The Relationship with seccomp and AppArmor

eBPF runtime security does not replace the existing mechanisms; they live at different layers.

Layer	Mechanism	Policy unit	Strengths	Limits
Syscall filter	seccomp-bpf	Per-process syscall allowlist	Simple, kernel standard, default in container runtimes	Limited argument inspection, hard to change dynamically
Mandatory access control	AppArmor / SELinux	Path/label-based profiles	Mature, distro-integrated	Policy authoring difficulty, per-container granularity is tedious
LSM + eBPF	BPF LSM, Tetragon	Programmable policies on arbitrary conditions	Rich context (Pod metadata etc.), dynamic deployment	Relatively young, kernel requirements
Detection layer	Falco etc.	Rule-based event matching	Easy to adopt, visibility	Fundamentally after-the-fact

The recommended posture is to stack "basic hygiene plus precision policy." Use a seccomp default profile and AppArmor to cut away clearly unneeded capabilities and shrink the attack surface, then add per-workload behavioral policy and detection with the eBPF layer on top. If one layer is breached, the next one holds — defense in depth.

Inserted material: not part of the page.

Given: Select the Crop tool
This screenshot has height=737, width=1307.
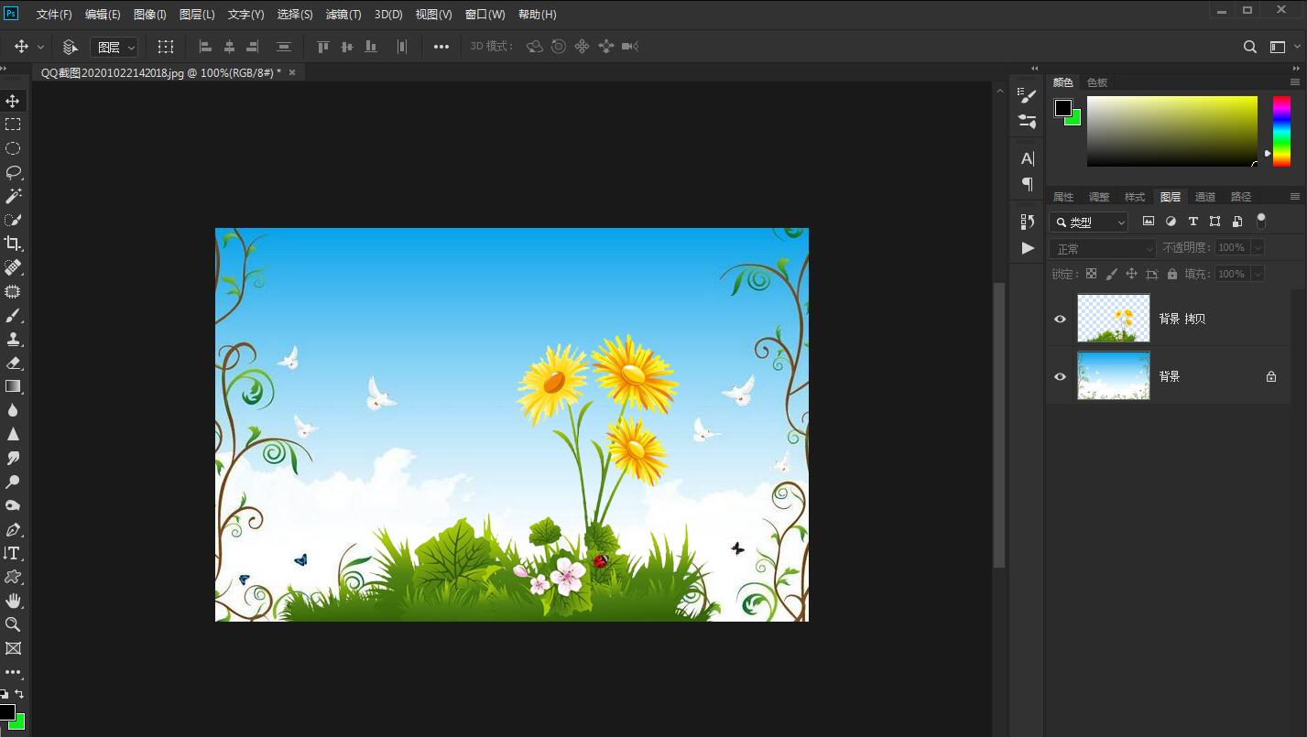Looking at the screenshot, I should 13,244.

Kubernetes Deployment and the Event Pipeline

Runtime security agents must exist on every node, so they are deployed as DaemonSets. A typical Falco deployment via Helm:

helm repo add falcosecurity https://falcosecurity.github.io/charts
helm install falco falcosecurity/falco \
  --namespace falco --create-namespace \
  --set driver.kind=modern_ebpf \
  --set falcosidekick.enabled=true \
  --set falcosidekick.config.slack.webhookurl=https://hooks.slack.com/services/XXX

Detection events must leave the node. An attacker who owns the node will wipe local logs first. The standard collection pipeline:

[Node] Falco/Tetragon (DaemonSet)
   |  JSON events (stdout or gRPC)
   v
[Collect] Falcosidekick / Fluent Bit / Vector
   |  filtering, routing, buffering
   v
[Store/analyze] Elasticsearch / Loki / S3  --->  SIEM (Splunk etc.)
   |                                          correlation, retention
   v
[Respond] Slack, PagerDuty alerts  /  SOAR automation (Pod isolation etc.)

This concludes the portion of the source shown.